→ Problem to solve
From the entries below, reproduce exactly the lines from the one with "Select the Summary tab" through the one with "You are a GUI", both included, without images.

→ Records shown
"""

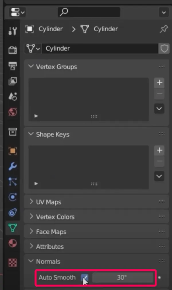Toggle the pin icon for this datablock
Viewport: 172px width, 290px height.
[x=163, y=29]
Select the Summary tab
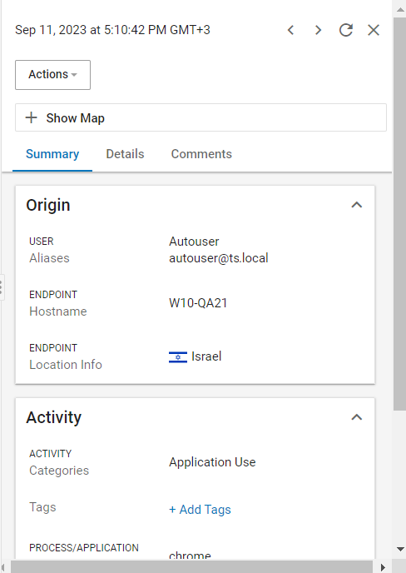 pos(52,154)
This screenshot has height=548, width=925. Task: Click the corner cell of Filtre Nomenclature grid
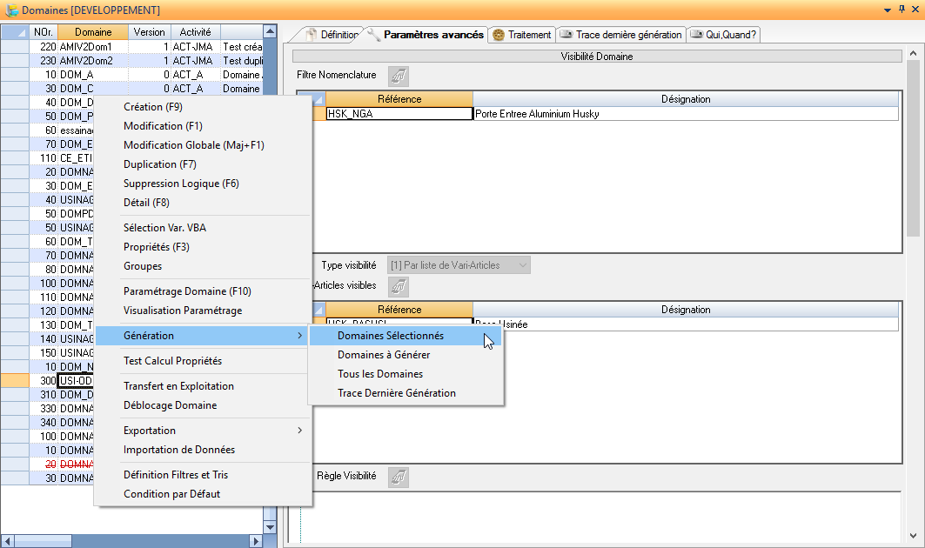(311, 99)
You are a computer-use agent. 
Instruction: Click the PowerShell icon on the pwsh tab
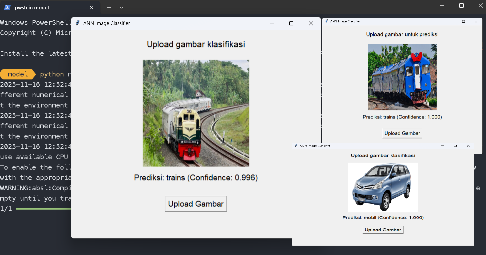coord(7,7)
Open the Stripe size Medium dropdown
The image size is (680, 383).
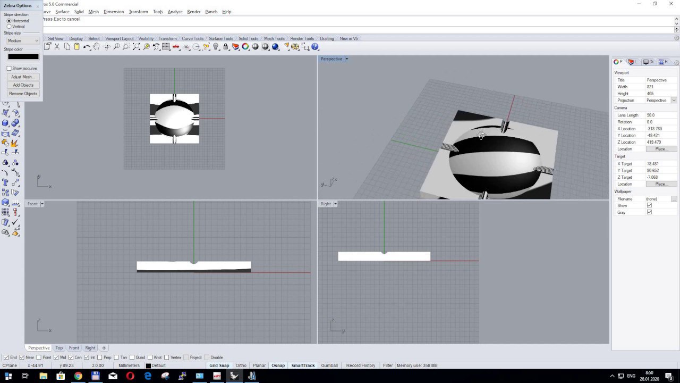click(23, 41)
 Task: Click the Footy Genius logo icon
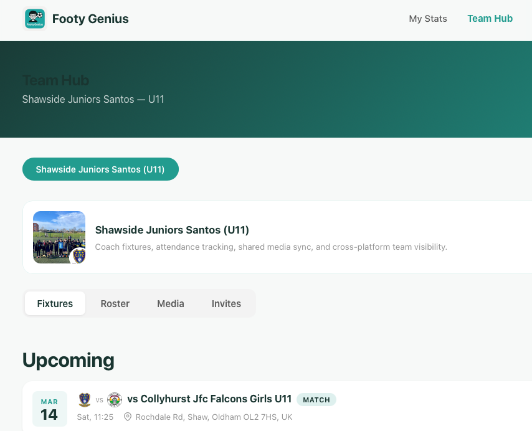tap(34, 19)
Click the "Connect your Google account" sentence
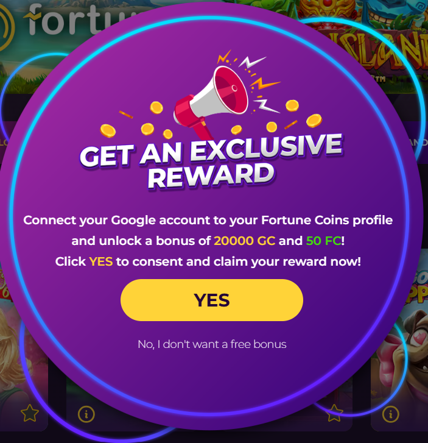This screenshot has width=428, height=443. pyautogui.click(x=208, y=221)
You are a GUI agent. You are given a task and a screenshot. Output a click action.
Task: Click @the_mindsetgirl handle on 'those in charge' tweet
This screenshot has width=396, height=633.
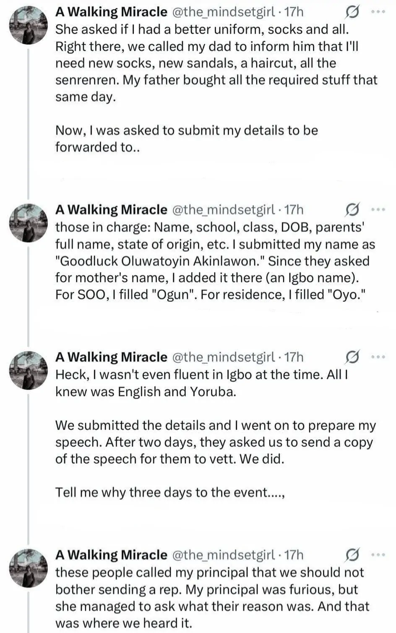(224, 209)
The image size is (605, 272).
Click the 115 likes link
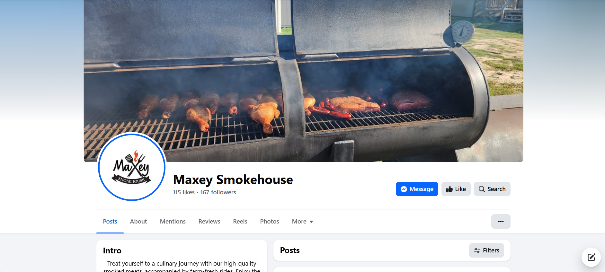pos(184,192)
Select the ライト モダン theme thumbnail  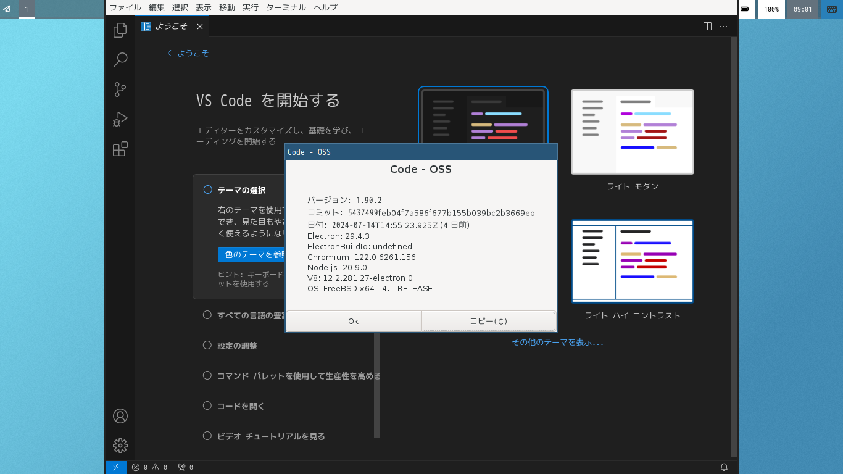(633, 132)
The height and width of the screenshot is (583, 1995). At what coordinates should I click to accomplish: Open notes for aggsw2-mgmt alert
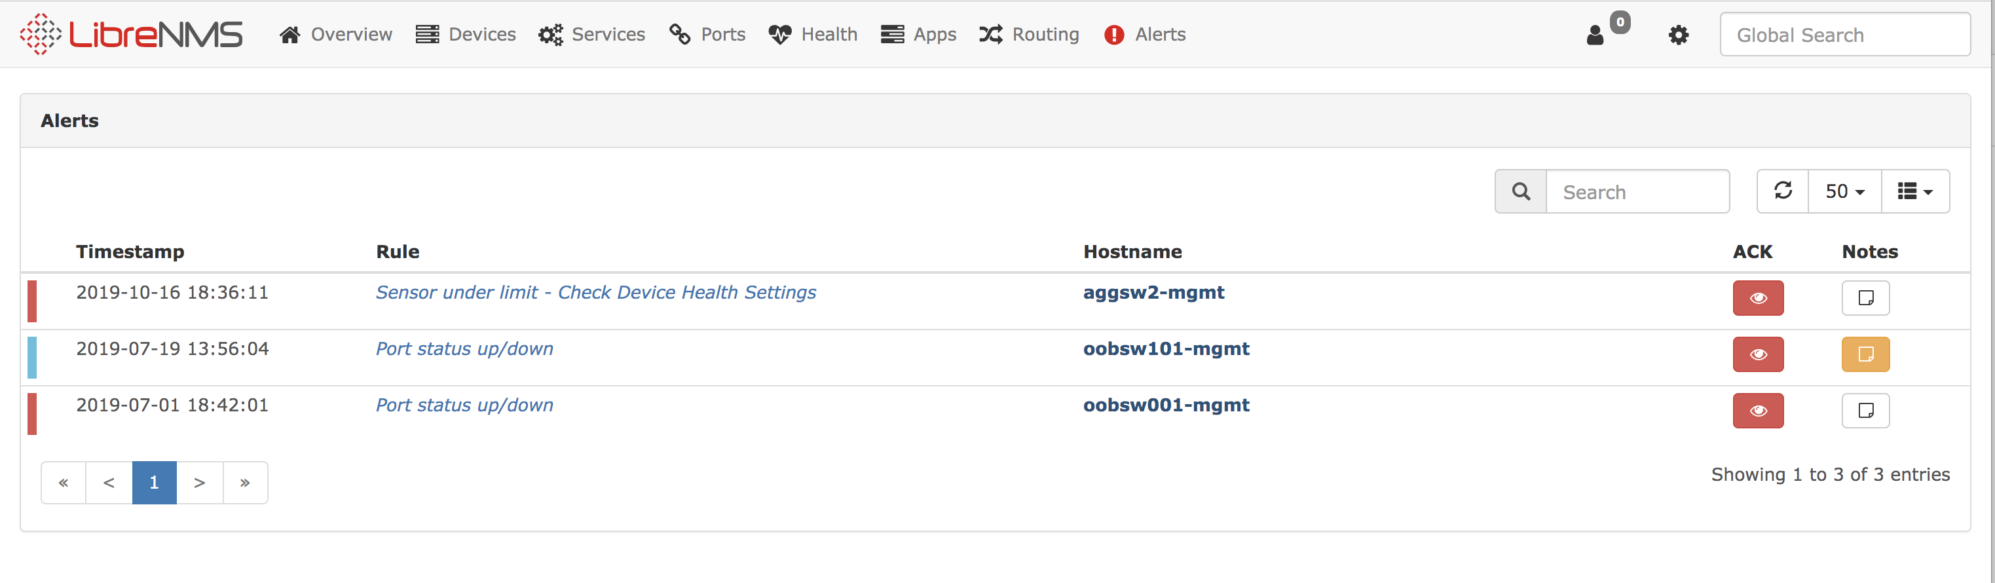pyautogui.click(x=1865, y=298)
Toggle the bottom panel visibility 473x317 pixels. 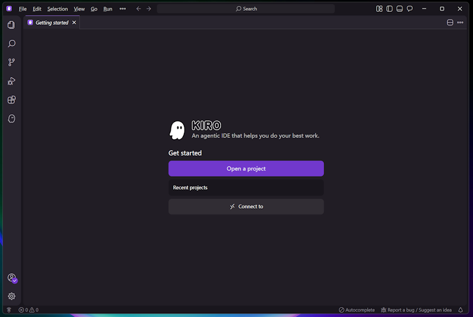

"""

→ Solved problem
Select the Summary tab
 pos(52,154)
This screenshot has height=548, width=925. Task: Click the corner cell of Filtre Nomenclature grid
(311, 99)
You are a computer-use agent. 
Instruction: Click the PowerShell icon on the pwsh tab
coord(7,7)
Open the Stripe size Medium dropdown
The image size is (680, 383).
click(23, 41)
 Task: Click the Footy Genius logo icon
tap(34, 19)
Click the "Connect your Google account" sentence
This screenshot has width=428, height=443. pyautogui.click(x=208, y=221)
You are a GUI agent. You are given a task and a screenshot. Output a click action.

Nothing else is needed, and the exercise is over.